If Marisa hadn’t been present, I would have reminded Betsy of her own predilection for THC, and her forays into LSD and—in the end—shrooms. But shrooms would have been taking a cleaver to both our souls, so it’s probably good that Marisa was there.

“What do you think of Betsy’s new job?” I asked my niece.

“Administrative assistant for a cryptocurrency company? Ridiculous. They hardly have any employees. But she’s about to make a lot more money than she was ever going to make as a social worker trying to keep a kid like me from becoming my mom—my biologic mom, I mean.”
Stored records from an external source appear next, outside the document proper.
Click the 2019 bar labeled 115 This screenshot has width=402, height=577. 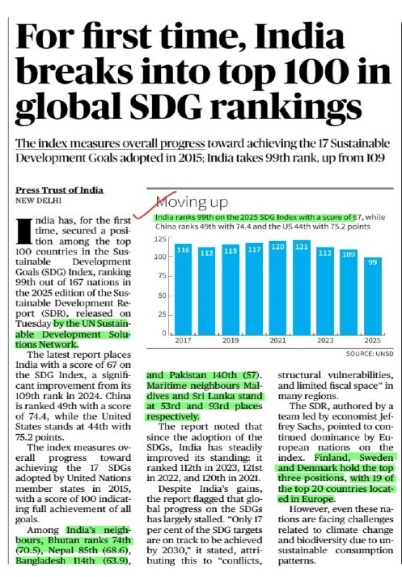click(230, 290)
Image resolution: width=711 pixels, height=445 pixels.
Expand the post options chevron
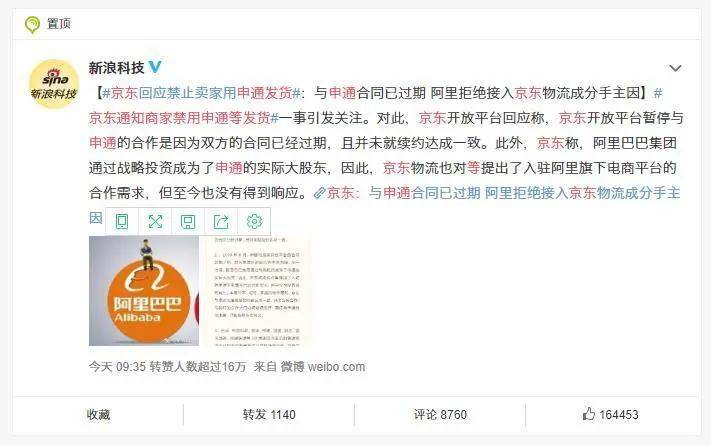[x=675, y=68]
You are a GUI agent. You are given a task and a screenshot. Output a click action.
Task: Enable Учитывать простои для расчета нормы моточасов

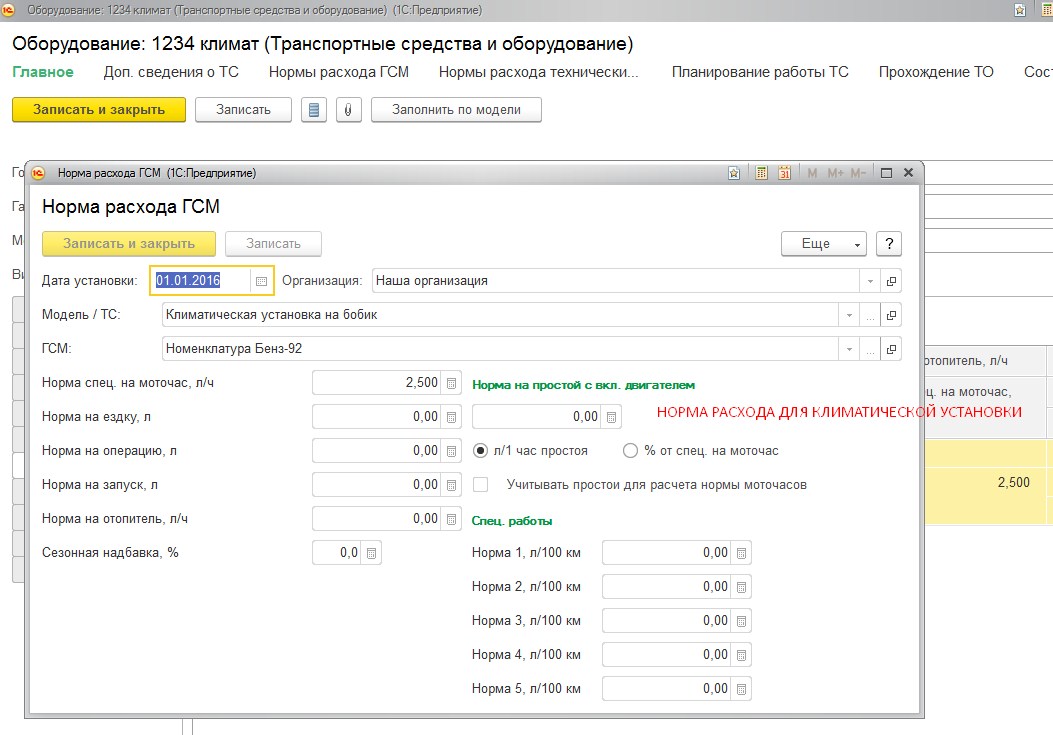(x=481, y=485)
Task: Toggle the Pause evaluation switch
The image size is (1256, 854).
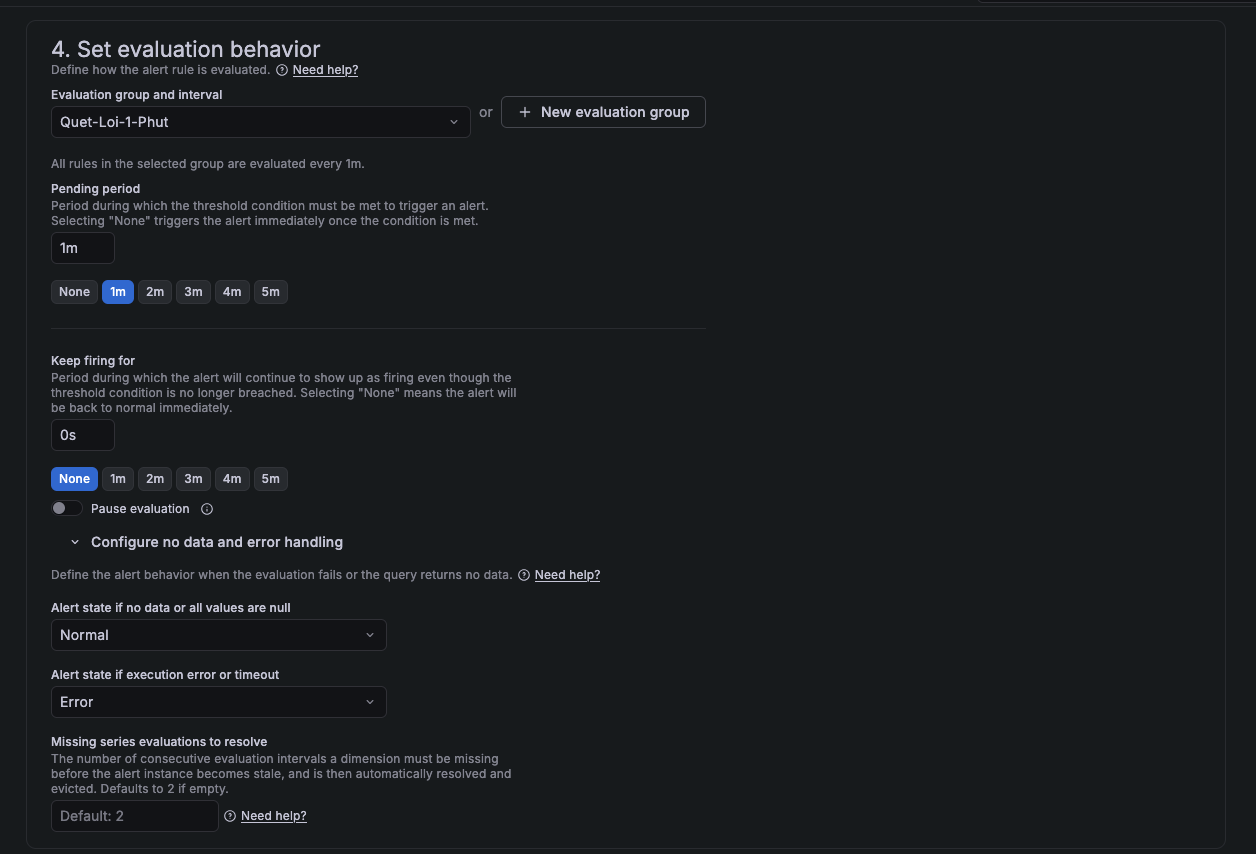Action: [x=67, y=509]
“Do you understand cryptocurrency?”

“Of course. I googled it.”

“I don’t understand it at all,” I said.

“You can buy a small amount via PayPal. I can walk you through it, if you want to invest.”

“No,” I said. “I’m okay.”

“It’s a good investment. A few grand becomes a few hundred grand before you know it. Or, a few grand becomes, like, three cents. It’s very volatile. But mostly it just goes up.”
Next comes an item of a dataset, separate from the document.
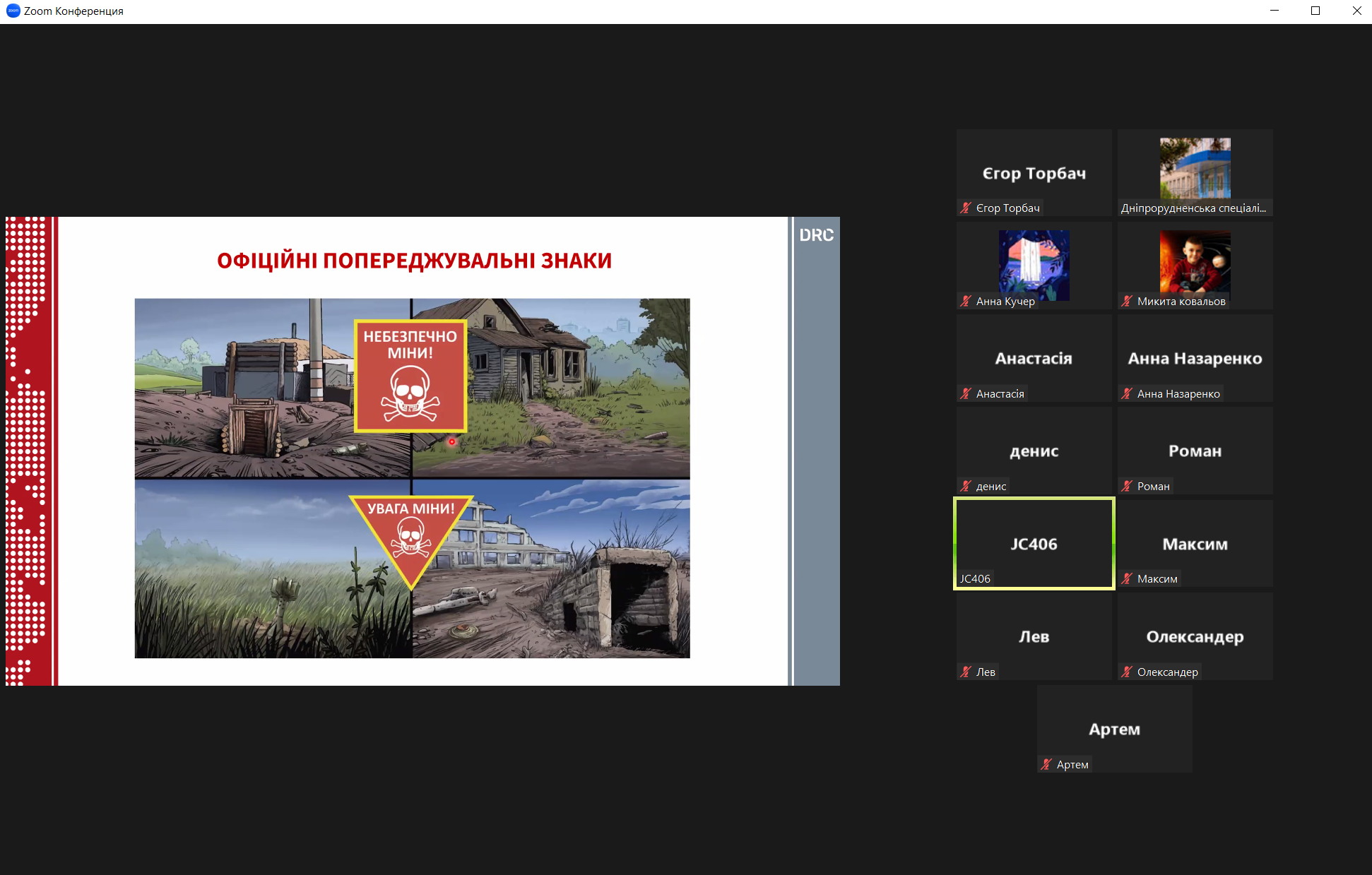
Task: Click the muted mic icon beside Роман
Action: tap(1127, 486)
“Sounds like Las Vegas is the perfect place for Futurium,” I said, though I had my doubts.

“It’s not gambling,” said Marisa. “It’s investing. Talk to Frankie.”
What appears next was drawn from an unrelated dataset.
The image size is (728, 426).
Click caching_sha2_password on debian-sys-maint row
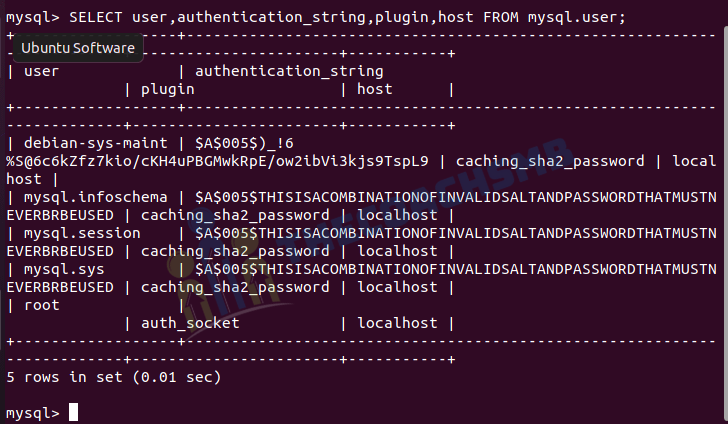(x=550, y=162)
“In Russian or in English?”

“Hah,” Marisa said. I liked it that she got my jokes.

“He is quite the chap, that Frankie Limback,” I said to my sister.

“He is. Unbelievably smart.”

“Is that what you see in him?”

“It’s among the things I see in him. Sometime in the next year or so, he’s going to take us to Grand Cayman. Futurium has an office there.”

“And a club,” I said.

“Yup.”

“Grand Cayman and Las Vegas. Awfully strange bedfellows,” I observed, though I wasn’t sure that was true. Las Vegas was built on tectonic plates of corruption. Las Vegas had people who knew how to bury the bodies so they’d never be found. Did the Cayman Islands? Yes. An ocean is at least as good as the desert when it comes to the sleight of hand one needs to forever conceal a corpse.

“No weirder than Princess Di and Las Vegas,” my sister responded.

“Fair point.”

“I hear there’s been a lot of drama at the Buckingham Palace. Are you okay?”